Abstract
Inherited factors are thought to be responsible for a substantial fraction of many different forms of cancer. However, individual cancer risk cannot currently be well quantified by analyzing germ line DNA. Most analyses of germline DNA focus on the additive effects of single nucleotide polymorphisms (SNPs) found. Here we show that chromosomal-scale length variation of germline DNA can be used to predict whether a person will develop cancer. In two independent datasets, the Cancer Genome Atlas (TCGA) project and the UK Biobank, we could classify whether or not a patient had a certain cancer based solely on chromosomal scale length variation.
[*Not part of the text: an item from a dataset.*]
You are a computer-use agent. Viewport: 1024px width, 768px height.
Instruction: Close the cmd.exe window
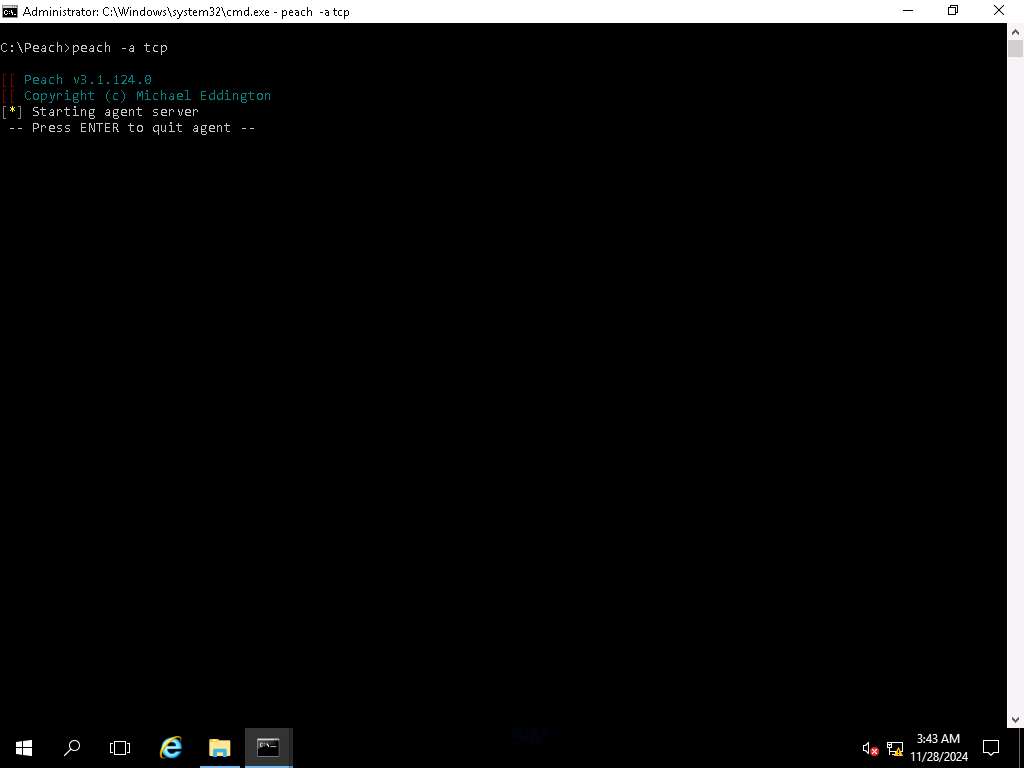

In the TCGA data, we found that all 32 different types of cancer could be predicted better than chance using chromosomal scale length variation data. We found a model that could predict ovarian cancer in women with an area under the receiver operator curve, AUC=0.89. In the UK Biobank data, we could predict breast cancer in women with an AUC=0.83. This method could be used to develop genetic risk scores for other conditions known to have a substantial genetic component and complements genetic risk scores derived from SNPs.
Footnotes
We added an analysis from a second dataset, the UK Biobank. This analysis was based on similar ideas (chromosome-scale length variation) but implemented in a different way, because UK Biobank presents their data in a different way.